By my estimate, the human brain spends about 80% of its time performing inductive inference.
Other claimed fundamental principles
There have been a lot of other things besides inductive inference that have been claimed to be fundamental principles underlying intelligent behaviour.
Neural network enthusiasts typically say that pattern recognition is a central skill of intelligent agents.
Hofstadter seems to think analogy formation is a key skill.
Jeff Hawkins says predicting the future is key.
Others say intelligent agents are Powerful Optimisation Processes, that optimisation is important and that we should measure intelligence as the ability to solve optimisation problems.
So, who are we supposed to believe?
Those - like Jeff Hawkins - who see prediction as a key factor in intelligence are on pretty-much the same page as those who think inductive inference is important. Prediction and induction are close bedfellows. The heirarchicical structure for preprocessing sense data is one of the other things he proposes that fits in well with inductive inference ideas. The sensory heirarchy he desccribes would give a range of partly-preprocessed sensory input streams which inductive inference could then be applied to.

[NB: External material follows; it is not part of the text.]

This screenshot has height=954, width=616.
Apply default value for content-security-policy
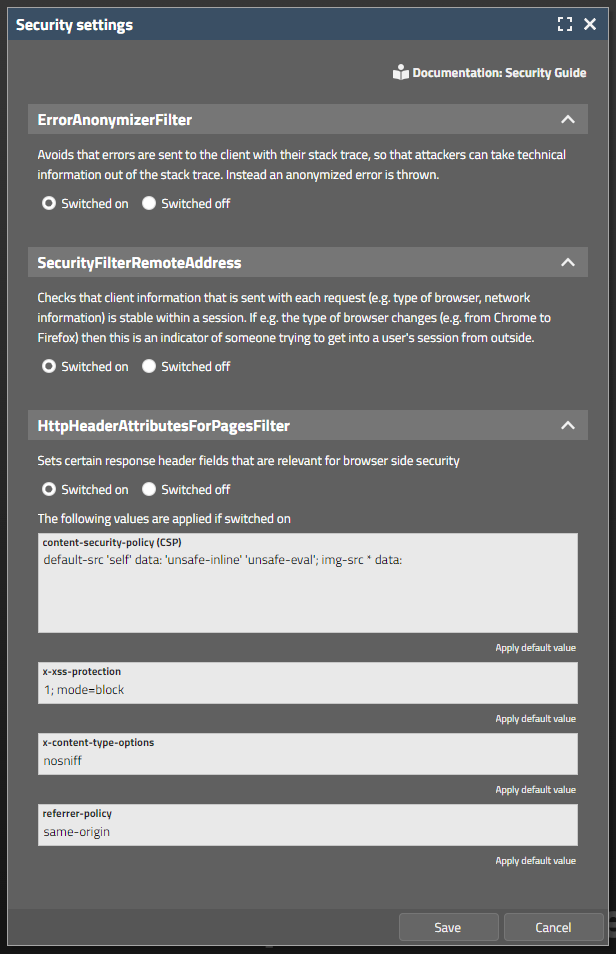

Pattern completion problems can usually be reformulated as induction problems. If you imagine seeing a pattern with its incomplete section obscured, and then the obscured part comes into view, the associated pattern completion problem is transformed into a problem involving determining what comes next - which can then be solved by inductive inference. So: pattern completion and inductive inference problems are closely equivalent.
As for analogy formation, that's a key part of developing a compressed model of the world. Rather than instantiating multiple similar representions of features of the world, it makes sense to break things down in a heirarchical manner, with base classes and derived instances. Determining which features go into the base class is the key problem that analogy formation deals with. So: analogy formation turns out to be a key skill used when gerating compact models of the world, for generating predictions with.
Intelligent agents are pretty much defined as being goal directed optimisation processes - at least to the extent to which they act intelligently. Inductive inference contains a type of optimisation - the quest to find a short program that describes the observed data so far. However, that is not a very general form of optimisation.
So: why be interested in inductive inference? Well, we have a useful model of temporal optimisation processes in the form of expected utility maximisers. Non-temporal optimisation processes can be shoe-horned into this model as well, by embedding them in space-time. Expected utility maximisers rely on inductive inference as a subcomponent. They use it to determine the expected consequences of possible actions, to allow their utility to be calculated. Inductive inference is not the only component of such systems. There are also evaluation functions and tree-pruning, and other things. However, inductive inference represents an important sub-component.
So, what about deduction? Surely, you need deduction - as well as induction to be smart. Well, deductive problems are usually regarded as being relatively trivial - compared to inductive ones. There are a lot of deduction problems that can be solved by visualising them and imagining what would happen next. There are also a bunch of other deduction problems that can be solved by just inductively learning the rules of deduction, and then applying them. If you have an expert of deduction available, for example: Sherlock Holmes, you can imagine what answer he would give to the problem. Doing that transforms deductive problems into inductive ones. In short, deduction doesn't seem terribly challenging to master, if you can already perform inductive inference.
I hope that helps to put inductive inference in context, with respect to some other ideas about machine intelligence.
Inductive inference is not as general a concept as general intelligence, but it is a central concept in machine intelligence. Inductive inference engines have an advantage in being easier to design, test and build than general-purpose intelligences.